=== What you need to do ===
Copy all of the following items exactly as they appear.

=== Records for the task ===
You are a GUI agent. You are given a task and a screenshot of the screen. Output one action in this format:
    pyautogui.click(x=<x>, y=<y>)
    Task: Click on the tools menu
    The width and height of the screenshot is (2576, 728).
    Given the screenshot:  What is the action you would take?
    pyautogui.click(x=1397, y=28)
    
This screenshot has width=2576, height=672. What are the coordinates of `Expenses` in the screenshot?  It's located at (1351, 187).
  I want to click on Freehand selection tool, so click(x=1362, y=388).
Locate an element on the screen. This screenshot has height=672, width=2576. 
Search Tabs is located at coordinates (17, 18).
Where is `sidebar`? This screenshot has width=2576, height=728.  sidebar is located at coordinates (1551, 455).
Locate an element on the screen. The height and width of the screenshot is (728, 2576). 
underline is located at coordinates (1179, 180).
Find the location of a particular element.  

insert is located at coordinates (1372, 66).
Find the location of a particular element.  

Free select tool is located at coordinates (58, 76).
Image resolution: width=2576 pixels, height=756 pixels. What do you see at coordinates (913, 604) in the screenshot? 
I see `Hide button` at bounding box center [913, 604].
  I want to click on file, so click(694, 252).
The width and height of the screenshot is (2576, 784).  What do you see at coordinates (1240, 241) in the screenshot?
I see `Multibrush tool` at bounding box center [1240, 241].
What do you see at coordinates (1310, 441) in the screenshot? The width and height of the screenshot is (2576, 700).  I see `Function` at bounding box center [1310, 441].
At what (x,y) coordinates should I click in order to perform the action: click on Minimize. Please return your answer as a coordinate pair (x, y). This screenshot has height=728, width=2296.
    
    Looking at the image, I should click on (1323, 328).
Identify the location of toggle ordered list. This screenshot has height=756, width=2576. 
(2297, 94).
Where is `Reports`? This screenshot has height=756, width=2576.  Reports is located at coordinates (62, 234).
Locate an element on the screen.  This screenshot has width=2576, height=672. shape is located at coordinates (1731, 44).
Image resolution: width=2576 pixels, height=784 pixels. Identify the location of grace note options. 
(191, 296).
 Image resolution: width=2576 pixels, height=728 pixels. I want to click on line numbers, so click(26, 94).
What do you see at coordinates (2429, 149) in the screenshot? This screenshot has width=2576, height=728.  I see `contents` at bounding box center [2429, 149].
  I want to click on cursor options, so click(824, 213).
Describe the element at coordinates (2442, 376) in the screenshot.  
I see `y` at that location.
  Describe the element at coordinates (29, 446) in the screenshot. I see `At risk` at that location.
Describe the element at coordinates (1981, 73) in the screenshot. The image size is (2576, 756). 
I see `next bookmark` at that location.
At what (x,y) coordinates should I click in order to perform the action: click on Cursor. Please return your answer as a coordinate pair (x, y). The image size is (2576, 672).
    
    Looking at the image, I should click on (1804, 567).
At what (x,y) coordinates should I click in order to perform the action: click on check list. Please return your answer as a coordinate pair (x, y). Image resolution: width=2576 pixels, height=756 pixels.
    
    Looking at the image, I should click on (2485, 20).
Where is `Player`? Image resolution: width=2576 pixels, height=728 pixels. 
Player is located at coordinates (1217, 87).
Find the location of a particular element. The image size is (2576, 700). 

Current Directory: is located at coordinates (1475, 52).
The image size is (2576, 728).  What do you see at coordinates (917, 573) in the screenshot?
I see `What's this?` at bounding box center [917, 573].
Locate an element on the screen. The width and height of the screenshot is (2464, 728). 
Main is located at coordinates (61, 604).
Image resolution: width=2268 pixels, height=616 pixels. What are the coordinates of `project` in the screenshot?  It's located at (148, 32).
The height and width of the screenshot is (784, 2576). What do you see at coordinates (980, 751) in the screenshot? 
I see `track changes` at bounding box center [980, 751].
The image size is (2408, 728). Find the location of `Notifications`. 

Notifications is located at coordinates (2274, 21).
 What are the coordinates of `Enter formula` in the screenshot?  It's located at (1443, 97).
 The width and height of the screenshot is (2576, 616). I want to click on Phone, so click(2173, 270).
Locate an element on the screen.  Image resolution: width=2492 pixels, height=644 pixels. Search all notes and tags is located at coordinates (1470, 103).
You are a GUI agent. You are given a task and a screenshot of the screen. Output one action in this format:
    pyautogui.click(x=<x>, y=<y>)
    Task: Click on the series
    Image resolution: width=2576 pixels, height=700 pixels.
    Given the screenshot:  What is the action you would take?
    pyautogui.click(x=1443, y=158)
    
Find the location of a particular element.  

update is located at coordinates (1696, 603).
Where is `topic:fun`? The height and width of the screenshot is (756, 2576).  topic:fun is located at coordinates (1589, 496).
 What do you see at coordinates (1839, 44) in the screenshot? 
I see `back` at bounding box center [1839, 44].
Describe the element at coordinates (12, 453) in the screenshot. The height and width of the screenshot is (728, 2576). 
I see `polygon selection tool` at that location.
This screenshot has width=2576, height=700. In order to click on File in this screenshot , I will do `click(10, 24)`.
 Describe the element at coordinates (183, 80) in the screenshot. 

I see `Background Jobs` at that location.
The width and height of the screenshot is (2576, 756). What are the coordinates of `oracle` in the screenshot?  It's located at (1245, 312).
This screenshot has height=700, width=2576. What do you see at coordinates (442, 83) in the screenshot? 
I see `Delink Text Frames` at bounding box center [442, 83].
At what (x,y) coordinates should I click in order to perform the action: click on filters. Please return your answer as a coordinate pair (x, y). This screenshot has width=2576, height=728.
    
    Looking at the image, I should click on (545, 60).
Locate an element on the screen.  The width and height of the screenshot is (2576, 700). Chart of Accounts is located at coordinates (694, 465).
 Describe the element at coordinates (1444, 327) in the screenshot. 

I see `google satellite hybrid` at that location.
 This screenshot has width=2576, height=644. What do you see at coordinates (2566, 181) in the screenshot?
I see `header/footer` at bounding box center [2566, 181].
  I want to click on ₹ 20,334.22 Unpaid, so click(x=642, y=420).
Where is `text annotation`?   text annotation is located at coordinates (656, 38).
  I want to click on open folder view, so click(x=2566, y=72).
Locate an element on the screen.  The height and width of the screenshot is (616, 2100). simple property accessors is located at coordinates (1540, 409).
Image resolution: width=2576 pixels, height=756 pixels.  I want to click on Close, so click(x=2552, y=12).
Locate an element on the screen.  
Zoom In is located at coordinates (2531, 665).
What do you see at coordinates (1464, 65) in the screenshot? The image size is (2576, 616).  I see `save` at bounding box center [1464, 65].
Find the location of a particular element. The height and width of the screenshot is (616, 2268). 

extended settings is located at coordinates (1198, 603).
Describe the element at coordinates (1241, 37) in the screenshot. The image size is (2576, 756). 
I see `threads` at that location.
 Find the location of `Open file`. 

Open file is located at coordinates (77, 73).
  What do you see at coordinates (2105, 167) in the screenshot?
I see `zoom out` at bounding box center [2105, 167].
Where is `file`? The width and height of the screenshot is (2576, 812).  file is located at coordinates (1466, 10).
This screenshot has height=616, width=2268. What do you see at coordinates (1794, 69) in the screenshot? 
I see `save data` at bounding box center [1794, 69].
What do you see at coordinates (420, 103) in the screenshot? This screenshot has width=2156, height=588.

=== Response to this task ===
You are a GUI agent. You are given a task and a screenshot of the screen. Output one action in this format:
    pyautogui.click(x=<x>, y=<y>)
    Task: Click on the tools menu
    The width and height of the screenshot is (2576, 728).
    Given the screenshot:  What is the action you would take?
    pyautogui.click(x=1397, y=28)
    
This screenshot has width=2576, height=672. What are the coordinates of `Expenses` in the screenshot?  It's located at (1351, 187).
  I want to click on Freehand selection tool, so click(x=1362, y=388).
Locate an element on the screen. This screenshot has height=672, width=2576. 
Search Tabs is located at coordinates (17, 18).
Where is `sidebar`? This screenshot has width=2576, height=728.  sidebar is located at coordinates (1551, 455).
Locate an element on the screen. The height and width of the screenshot is (728, 2576). 
underline is located at coordinates (1179, 180).
Find the location of a particular element.  

insert is located at coordinates (1372, 66).
Find the location of a particular element.  

Free select tool is located at coordinates (58, 76).
Image resolution: width=2576 pixels, height=756 pixels. What do you see at coordinates (913, 604) in the screenshot? 
I see `Hide button` at bounding box center [913, 604].
  I want to click on file, so click(694, 252).
The width and height of the screenshot is (2576, 784).  What do you see at coordinates (1240, 241) in the screenshot?
I see `Multibrush tool` at bounding box center [1240, 241].
What do you see at coordinates (1310, 441) in the screenshot? The width and height of the screenshot is (2576, 700).  I see `Function` at bounding box center [1310, 441].
At what (x,y) coordinates should I click in order to perform the action: click on Minimize. Please return your answer as a coordinate pair (x, y). This screenshot has height=728, width=2296.
    
    Looking at the image, I should click on (1323, 328).
Identify the location of toggle ordered list. This screenshot has height=756, width=2576. 
(2297, 94).
Where is `Reports`? This screenshot has height=756, width=2576.  Reports is located at coordinates (62, 234).
Locate an element on the screen.  This screenshot has width=2576, height=672. shape is located at coordinates (1731, 44).
Image resolution: width=2576 pixels, height=784 pixels. Identify the location of grace note options. 
(191, 296).
 Image resolution: width=2576 pixels, height=728 pixels. I want to click on line numbers, so click(26, 94).
What do you see at coordinates (2429, 149) in the screenshot? This screenshot has width=2576, height=728.  I see `contents` at bounding box center [2429, 149].
  I want to click on cursor options, so click(824, 213).
Describe the element at coordinates (2442, 376) in the screenshot.  
I see `y` at that location.
  Describe the element at coordinates (29, 446) in the screenshot. I see `At risk` at that location.
Describe the element at coordinates (1981, 73) in the screenshot. The image size is (2576, 756). 
I see `next bookmark` at that location.
At what (x,y) coordinates should I click in order to perform the action: click on Cursor. Please return your answer as a coordinate pair (x, y). The image size is (2576, 672).
    
    Looking at the image, I should click on (1804, 567).
At what (x,y) coordinates should I click in order to perform the action: click on check list. Please return your answer as a coordinate pair (x, y). Image resolution: width=2576 pixels, height=756 pixels.
    
    Looking at the image, I should click on (2485, 20).
Where is `Player`? Image resolution: width=2576 pixels, height=728 pixels. 
Player is located at coordinates (1217, 87).
Find the location of a particular element. The image size is (2576, 700). 

Current Directory: is located at coordinates (1475, 52).
The image size is (2576, 728).  What do you see at coordinates (917, 573) in the screenshot?
I see `What's this?` at bounding box center [917, 573].
Locate an element on the screen. The width and height of the screenshot is (2464, 728). 
Main is located at coordinates (61, 604).
Image resolution: width=2268 pixels, height=616 pixels. What are the coordinates of `project` in the screenshot?  It's located at (148, 32).
The height and width of the screenshot is (784, 2576). What do you see at coordinates (980, 751) in the screenshot? 
I see `track changes` at bounding box center [980, 751].
The image size is (2408, 728). Find the location of `Notifications`. 

Notifications is located at coordinates (2274, 21).
 What are the coordinates of `Enter formula` in the screenshot?  It's located at (1443, 97).
 The width and height of the screenshot is (2576, 616). I want to click on Phone, so click(2173, 270).
Locate an element on the screen.  Image resolution: width=2492 pixels, height=644 pixels. Search all notes and tags is located at coordinates (1470, 103).
You are a GUI agent. You are given a task and a screenshot of the screen. Output one action in this format:
    pyautogui.click(x=<x>, y=<y>)
    Task: Click on the series
    Image resolution: width=2576 pixels, height=700 pixels.
    Given the screenshot:  What is the action you would take?
    pyautogui.click(x=1443, y=158)
    
Find the location of a particular element.  

update is located at coordinates (1696, 603).
Where is `topic:fun`? The height and width of the screenshot is (756, 2576).  topic:fun is located at coordinates (1589, 496).
 What do you see at coordinates (1839, 44) in the screenshot? 
I see `back` at bounding box center [1839, 44].
Describe the element at coordinates (12, 453) in the screenshot. The height and width of the screenshot is (728, 2576). 
I see `polygon selection tool` at that location.
This screenshot has width=2576, height=700. In order to click on File in this screenshot , I will do `click(10, 24)`.
 Describe the element at coordinates (183, 80) in the screenshot. 

I see `Background Jobs` at that location.
The width and height of the screenshot is (2576, 756). What are the coordinates of `oracle` in the screenshot?  It's located at (1245, 312).
This screenshot has height=700, width=2576. What do you see at coordinates (442, 83) in the screenshot? 
I see `Delink Text Frames` at bounding box center [442, 83].
At what (x,y) coordinates should I click in order to perform the action: click on filters. Please return your answer as a coordinate pair (x, y). This screenshot has width=2576, height=728.
    
    Looking at the image, I should click on (545, 60).
Locate an element on the screen.  The width and height of the screenshot is (2576, 700). Chart of Accounts is located at coordinates (694, 465).
 Describe the element at coordinates (1444, 327) in the screenshot. 

I see `google satellite hybrid` at that location.
 This screenshot has width=2576, height=644. What do you see at coordinates (2566, 181) in the screenshot?
I see `header/footer` at bounding box center [2566, 181].
  I want to click on ₹ 20,334.22 Unpaid, so click(x=642, y=420).
Where is `text annotation`?   text annotation is located at coordinates (656, 38).
  I want to click on open folder view, so click(x=2566, y=72).
Locate an element on the screen.  The height and width of the screenshot is (616, 2100). simple property accessors is located at coordinates (1540, 409).
Image resolution: width=2576 pixels, height=756 pixels.  I want to click on Close, so click(x=2552, y=12).
Locate an element on the screen.  
Zoom In is located at coordinates (2531, 665).
What do you see at coordinates (1464, 65) in the screenshot? The image size is (2576, 616).  I see `save` at bounding box center [1464, 65].
Find the location of a particular element. The height and width of the screenshot is (616, 2268). 

extended settings is located at coordinates (1198, 603).
Describe the element at coordinates (1241, 37) in the screenshot. The image size is (2576, 756). 
I see `threads` at that location.
 Find the location of `Open file`. 

Open file is located at coordinates (77, 73).
  What do you see at coordinates (2105, 167) in the screenshot?
I see `zoom out` at bounding box center [2105, 167].
Where is `file`? The width and height of the screenshot is (2576, 812).  file is located at coordinates (1466, 10).
This screenshot has height=616, width=2268. What do you see at coordinates (1794, 69) in the screenshot? 
I see `save data` at bounding box center [1794, 69].
What do you see at coordinates (420, 103) in the screenshot? This screenshot has width=2156, height=588.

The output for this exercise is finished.